#### Excerpt to read

□ □ □ □

S&P 500 index explained for Belgians

January 29, 2026
13 minutes

You've heard people talk about the S&P 500. Maybe a colleague mentioned it, or you saw it in a headline about the stock market. It sounds important, but what actually is it? And more practically, how do you invest in it as a Belgian?

The good news is that the S&P 500 is simpler than it sounds. It's just a collection of 500 large American companies. The tricky part comes after: choosing the right ETF, understanding Belgian taxes, picking a broker and managing everything yourself. Or deciding if there's an easier way that still gets you the diversification you're after.

In this guide, we'll explain what the S&P 500 actually is, why it's popular with long-term investors and how you can invest in it from Belgium.

What is the S&P 500 index?

An index groups a bunch of stocks together. Stocks are simply shares of companies. These groups exist to help you understand how a stock market, or a specific part of it, is doing.

You’ve probably heard of the S&P 500. It includes the 500 largest American companies and gives a good picture of how the U.S. stock market is performing. Belgium has its own index too, the BEL 20, which tracks 20 major Belgian companies.

As the full name suggests, the S&P 500 focuses only on U.S. companies. They come from a wide mix of industries like tech, finance, healthcare and consumer goods. Because it includes so many large firms, the S&P 500 represents around 80% of the entire American stock market. So by following it, you get a broad sense of how the U.S. economy is doing.

□ □ □ □

#### Given data
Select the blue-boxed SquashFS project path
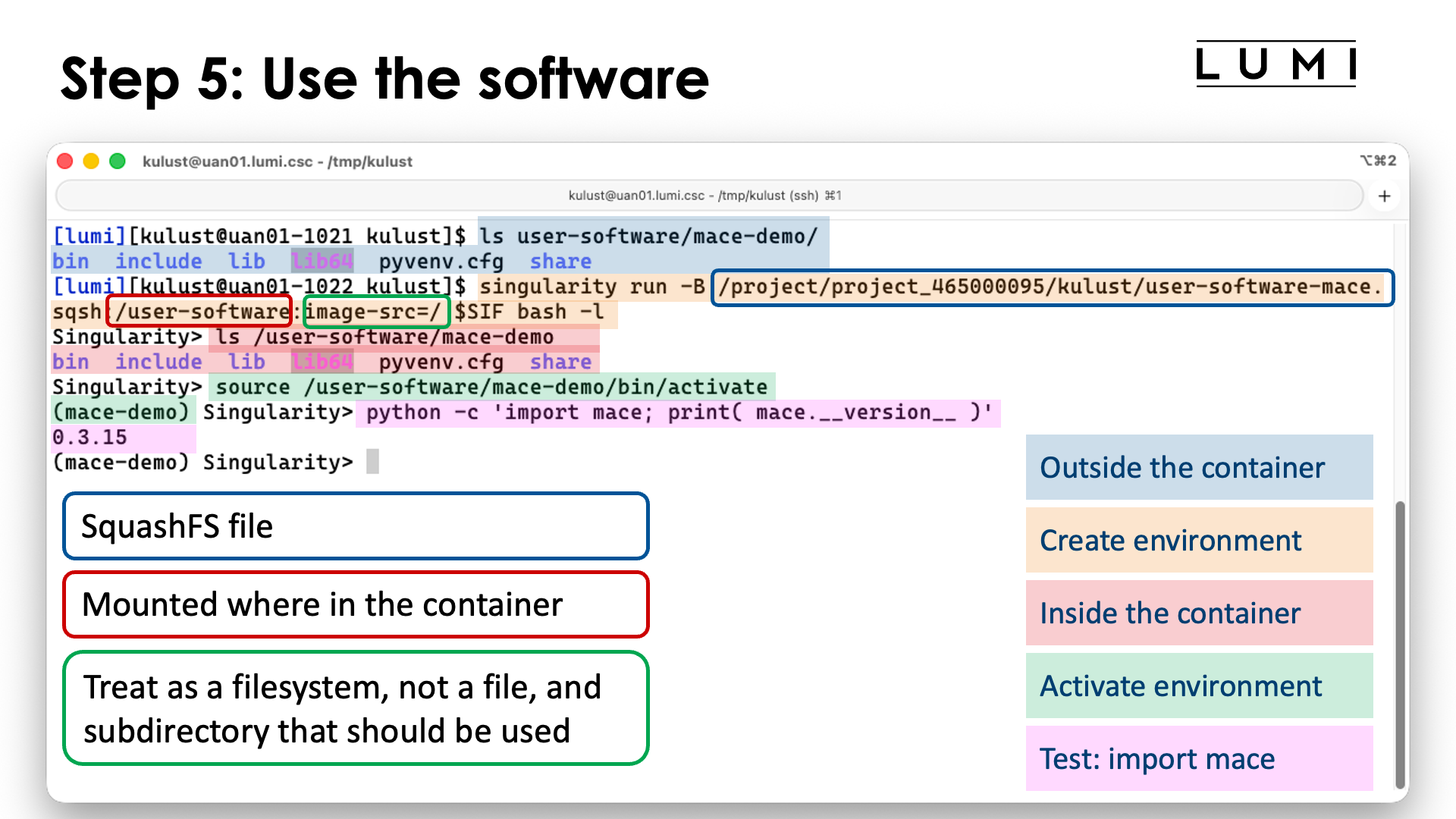This screenshot has height=819, width=1456. pos(1052,287)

□ □ □ □

#### Written problem 1
Rewrite the paragraph of the S&P 500 guide that begins "As the full name suggests" in a shorter form, keeping its main facts.
#### Written problem 2
Reproduce the S&P 500 guide verbatim, everything from "January 29, 2026" down to "it from Belgium.".
#### Written problem 3
Write the next portion of the S&P 500 guide, carrying on after its final sentence.

#### Task result 1
The S&P 500 covers only U.S. companies, drawn from many industries such as tech, finance, healthcare and consumer goods. Because it includes so many large firms, it represents about 80% of the American stock market, so following it gives a broad view of how the U.S. economy is doing.

#### Task result 2
January 29, 2026
13 minutes

You've heard people talk about the S&P 500. Maybe a colleague mentioned it, or you saw it in a headline about the stock market. It sounds important, but what actually is it? And more practically, how do you invest in it as a Belgian?

The good news is that the S&P 500 is simpler than it sounds. It's just a collection of 500 large American companies. The tricky part comes after: choosing the right ETF, understanding Belgian taxes, picking a broker and managing everything yourself. Or deciding if there's an easier way that still gets you the diversification you're after.

In this guide, we'll explain what the S&P 500 actually is, why it's popular with long-term investors and how you can invest in it from Belgium.

#### Task result 3
The S&P 500 is weighted by market cap. This means bigger companies have a larger impact on the index. So giants like Apple, Microsoft, Amazon and Alphabet (Google) sit at the top because of their huge size. When they move, the index moves with them.

Why the S&P 500 is a good investment

One of the big reasons many investors like the S&P 500 is diversification. By owning the S&P 500, you’re not betting on a single company. You’re investing in 500 of them at the same time. This spreads your money across many sectors and businesses, which lowers the risk that one company’s bad day ruins your whole portfolio.

You also avoid putting too much faith in one industry. Instead, you get exposure to a wide slice of the U.S. economy. Tech, banks, healthcare, supermarkets, it’s all in there.

Another reason the S&P 500 is popular is its long-term track record. The U.S. stock market has grown over time, even if the ride was bumpy in the short term. By staying invested, you benefit from this long-term growth. Since 1992, the S&P 500 has returned around 11.0% per year on average. It’s a strong performance and it has beaten many other markets over the past decades.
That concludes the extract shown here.